Selon les derniers indicateurs de la Banque Centrale de Tunisie (BCT), le volume d'argent liquide en circulation poursuit sa course aux records pour s'établir à 27,5 milliards de dinars fin février 2026.
Ce chiffre confirme et amplifie la tendance historique déjà observée le mois dernier. En effet, fin janvier 2026, l'encours avait déjà franchi un palier inédit en dépassant pour la première fois la barre symbolique des 27 milliards de dinars.
En analysant le tableau de bord de l'institut d'émission, la progression annuelle est particulièrement marquée :
Février 2026 : 27 500 MDT
Février 2025 : 22 987 MDT
Variation annuelle : Une hausse massive de 4 513 MDT (une dynamique quasi-identique à l'augmentation annuelle constatée en janvier).

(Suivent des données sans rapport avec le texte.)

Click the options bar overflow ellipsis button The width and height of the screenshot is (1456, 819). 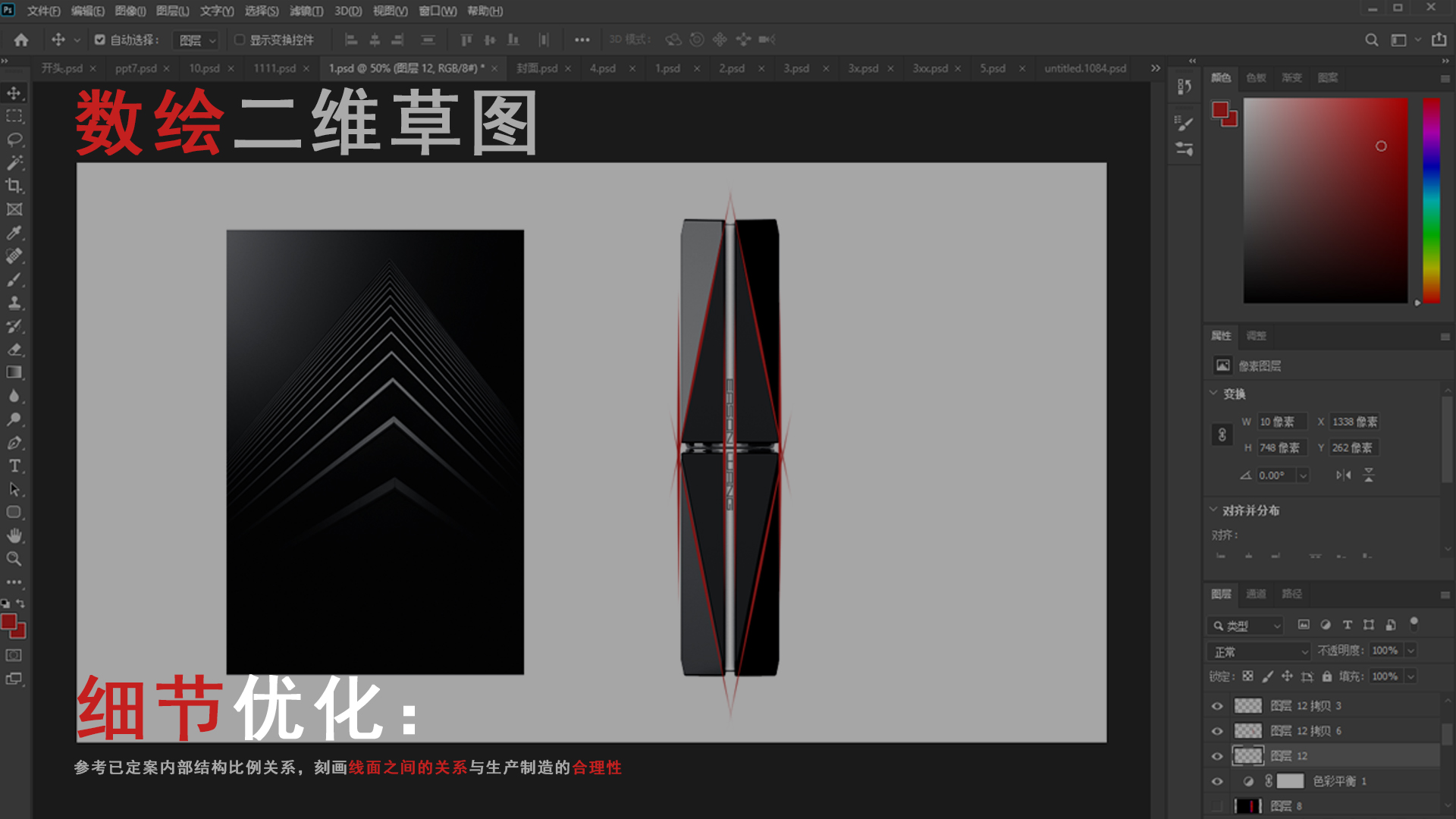pyautogui.click(x=582, y=39)
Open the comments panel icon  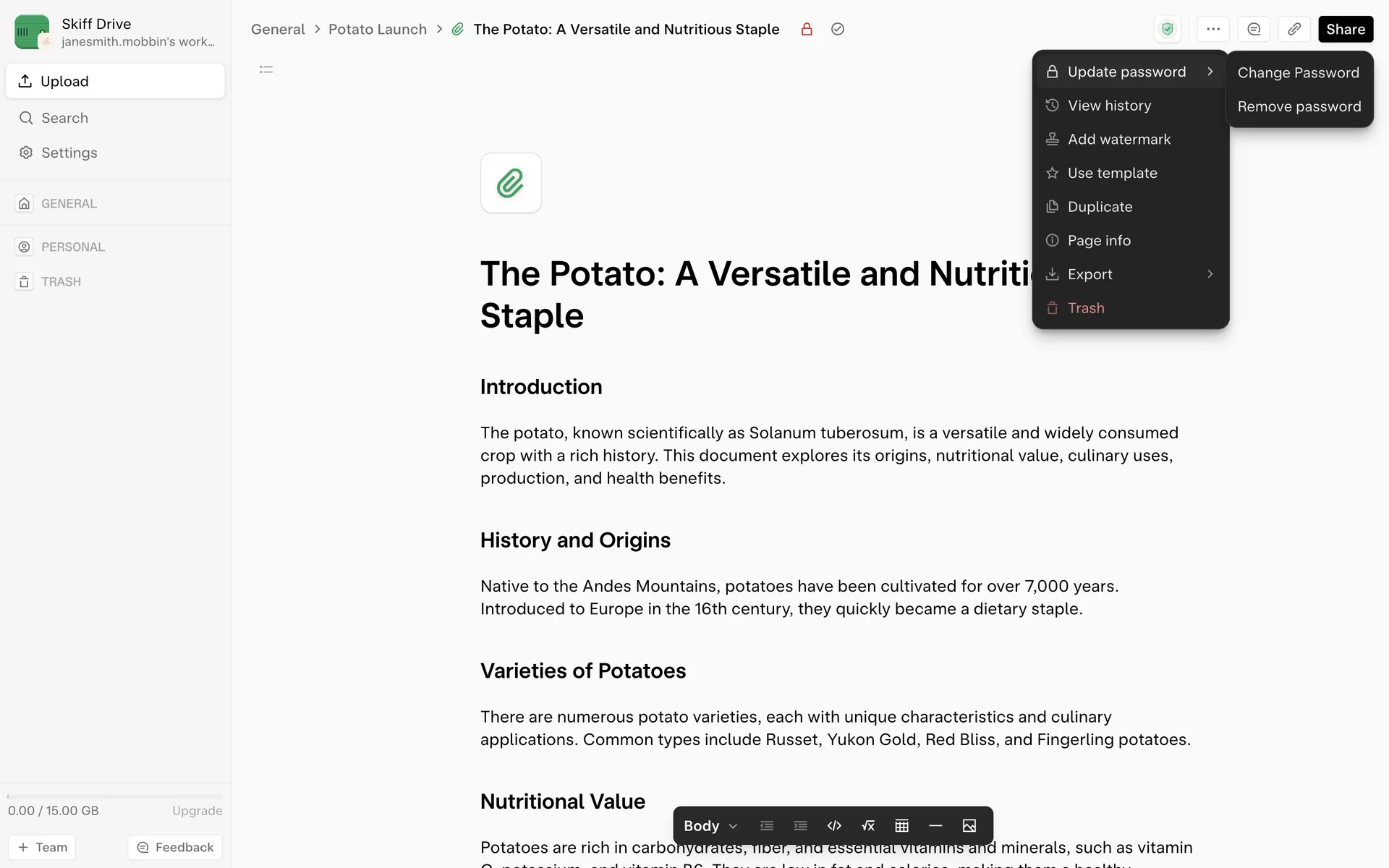click(1254, 29)
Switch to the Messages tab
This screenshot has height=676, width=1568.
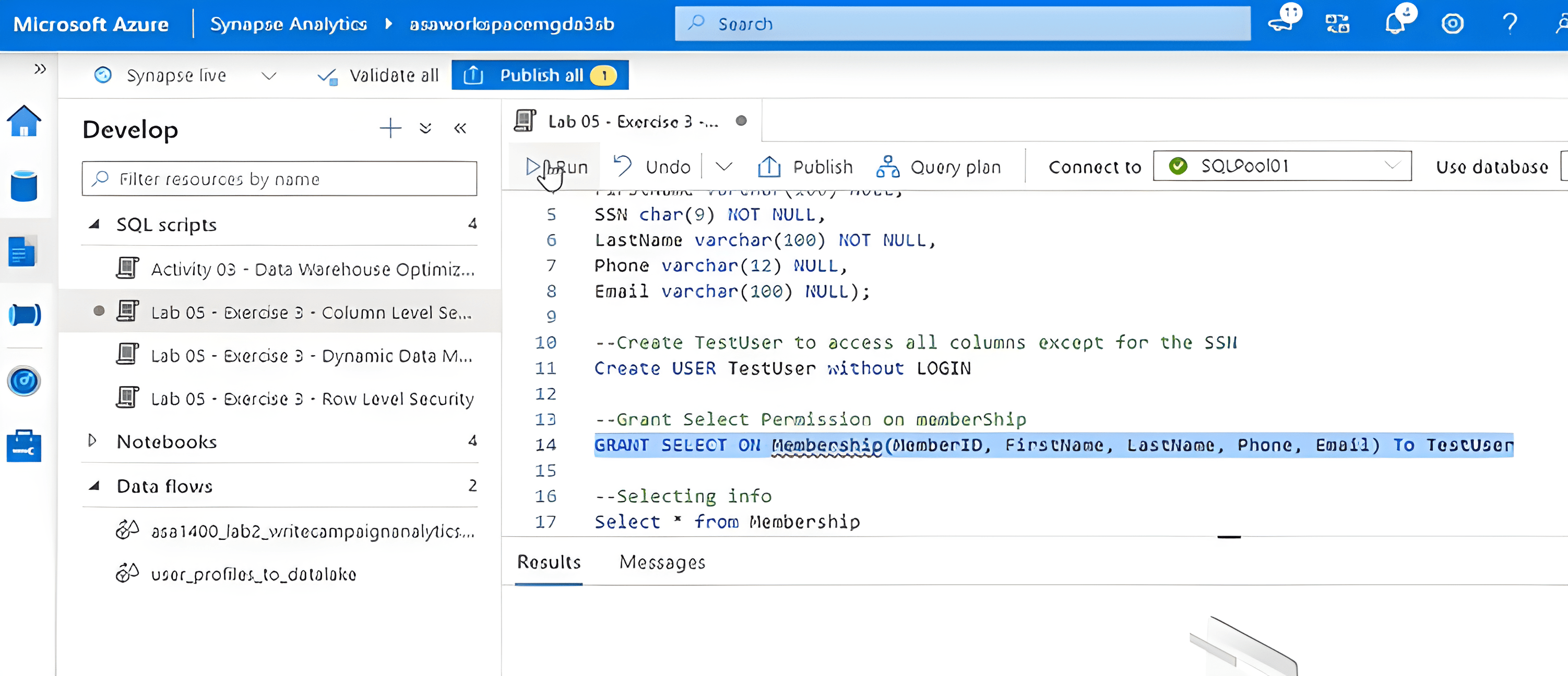click(x=662, y=562)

Sur le très court terme, la hausse se maintient avec une augmentation de 33 millions de dinars enregistrée entre le 22 et le 23 février.
Comment expliquer cette accélération nette de la circulation du cash dans l'économie tunisienne ? Si le poids du secteur informel est une cause structurelle connue, ce niveau record s'explique avant tout par un contexte législatif profondément modifié.
L'entrée en vigueur, en février 2025, de la réforme encadrant l'utilisation des chèques a changé la donne. Le durcissement du cadre légal et la crainte des sanctions ont entraîné une réduction drastique du recours au chèque. Par effet de vases communicants, les acteurs économiques et les particuliers se sont massivement reportés vers les paiements en espèces.
Cette préférence forcée pour le liquide contribue aujourd'hui directement à l'explosion de la monnaie fiduciaire en circulation. Une situation paradoxale qui complique la tâche de la Banque Centrale, l'obligeant à intervenir régulièrement sur le marché monétaire pour pallier le manque de liquidités au sein des banques tunisiennes, privées d'une partie de ces capitaux qui circulent hors de leurs circuits.